DATA RECORDS
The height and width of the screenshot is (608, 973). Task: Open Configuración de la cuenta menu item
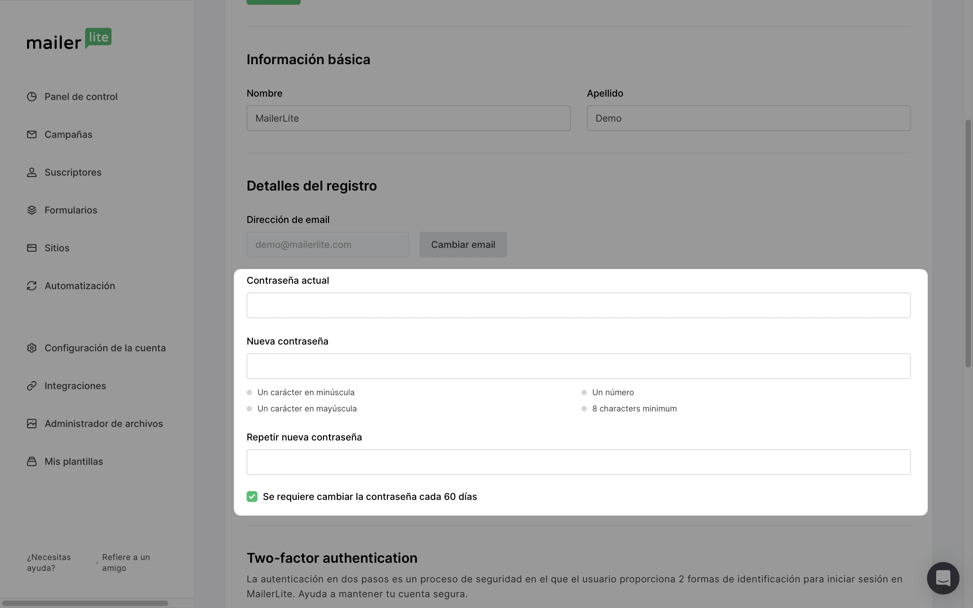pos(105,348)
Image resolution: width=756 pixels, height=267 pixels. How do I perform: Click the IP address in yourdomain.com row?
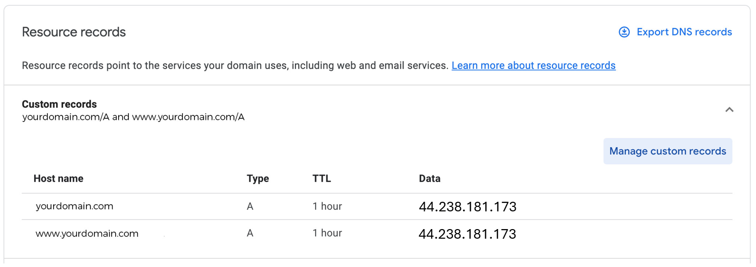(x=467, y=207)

==

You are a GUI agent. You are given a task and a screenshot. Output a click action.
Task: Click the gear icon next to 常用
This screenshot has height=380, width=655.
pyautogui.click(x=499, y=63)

SET EXERCISE
How would you lay out the data from the line containing "You are a GUI" through the line containing "pyautogui.click(x=499, y=63)" as a Markdown table with columns Row and Line, one row per line and blank lines left out?

THE COMPLETED TASK
| Row | Line |
|---|---|
| 1 | You are a GUI agent. You are given a task and a screenshot. Output a click action. |
| 2 | Task: Click the gear icon next to 常用 |
| 3 | This screenshot has height=380, width=655. |
| 4 | pyautogui.click(x=499, y=63) |